Greece – MFA – Foreign Ministry spokesman’s reply to an announcement from the Turkish Foreign Ministry regarding the CoE Parliamentary Assembly’s resolution on the Hunault Report February 1, 2010Posted by Yilan in Turkey, Yunanistan.
Tags: Greece, Gregory Delavekouras, Yunanistan
Foreign Ministry spokesman Gregory Delavekouras issued the following response to a journalist’s question on yesterday’s announcement no. 4 from the Turkish Foreign Ministry, which refers to Resolution 1704 from the Parliamentary Assembly of the Council of Europe (PACE) regarding the Report of French parliamentarian Michel Hunault on “Freedom of religion and other human rights for non-Muslim minorities in Turkey and for the Muslim minority in Thrace (Eastern Greece)”, and which was adopted almost unanimously (18 votes against, of which 11 came from Turkish representatives to the PACE:
“Resolution 1704 of the Parliamentary Assembly of the Council of Europe and the report that is an intrinsic part of it, which were adopted nearly unanimously on 27 January 2010, concerns Greece’s Muslim minority in Thrace, and Turkey’s non-Muslim minorities. Greece respects the work of the Parliamentary Assembly of the Council of Europe, and within the framework of commitments it has already undertaken based on international agreements, Greece will bear seriously in mind Resolution 1704 and the report that accompanies it
The resolution is of particular significance as it relates to the Ecumenical Patriarchate as well as the Greek minority and its institutions in Turkey, pointing up longstanding issues that have also long been among the European Union’s demands upon Turkey in the context of the latter’s accession course.

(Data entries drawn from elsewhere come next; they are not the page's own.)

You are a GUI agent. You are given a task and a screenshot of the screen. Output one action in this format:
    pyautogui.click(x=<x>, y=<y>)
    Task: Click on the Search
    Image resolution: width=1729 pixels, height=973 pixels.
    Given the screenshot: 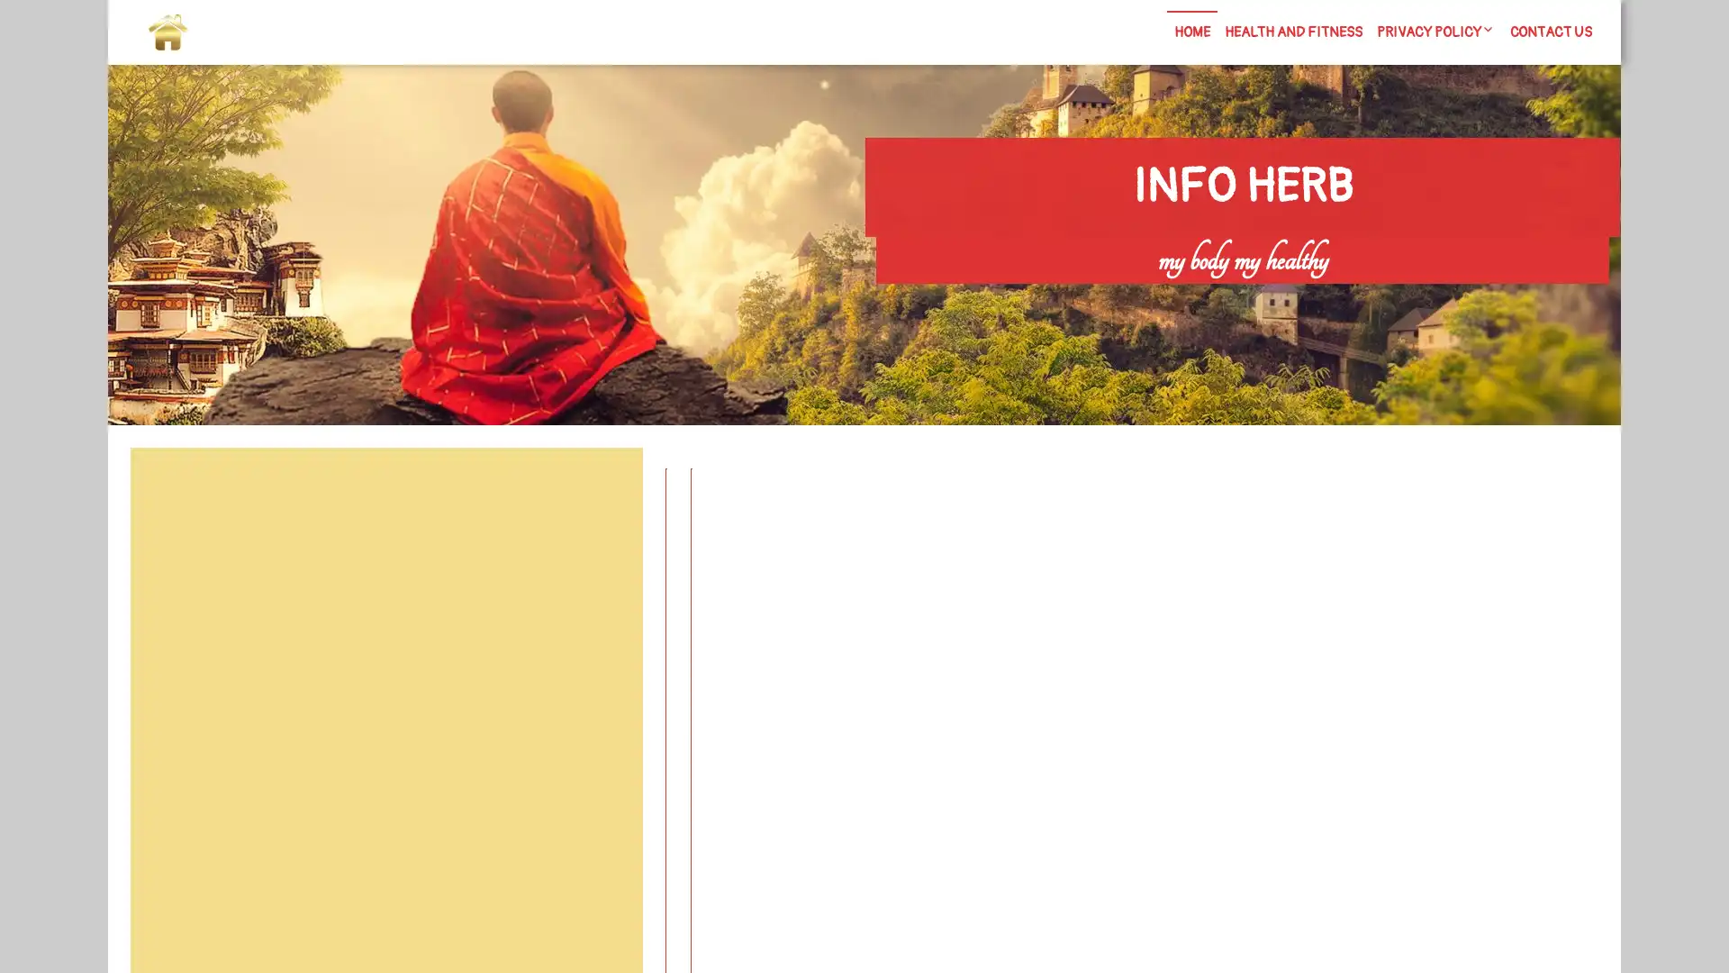 What is the action you would take?
    pyautogui.click(x=1402, y=295)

It is also of particular importance because it sets down all of Greece’s positive measures in favor of its citizens who are members of the Muslim minority, and it is with these measures as a point of departure that the Resolution makes recommendations to Greece.
The announcement from the Turkish Foreign Ministry and the fact that the Turkish representatives to the PACE were among the few who voted against Resolution 1704 are indicative of the perceptions that continue to prevail in Turkey. It is to be noted that none of the amendments put forward was accepted. Unfortunately – despite statements of intention and political declarations – protection of minorities is still being sought in Turkey.
The two texts set down and confirm positions that Greece espouses and proclaims. In the 21st century, the invoking of the principle of reciprocity with regard to human rights is anachronistic. Human rights cannot be a matter for negotiation. The members of minorities are citizens of their countries, and protection of their rights is the exclusive responsibility of the state, of which they too are a part. We have stressed this obvious truth and we continue to stress it to Turkey. It is indicative that Turkey’s tendency to intervene with regard to the citizens of another country was criticized by the members of the Parliamentary Assembly of the Council of Europe.”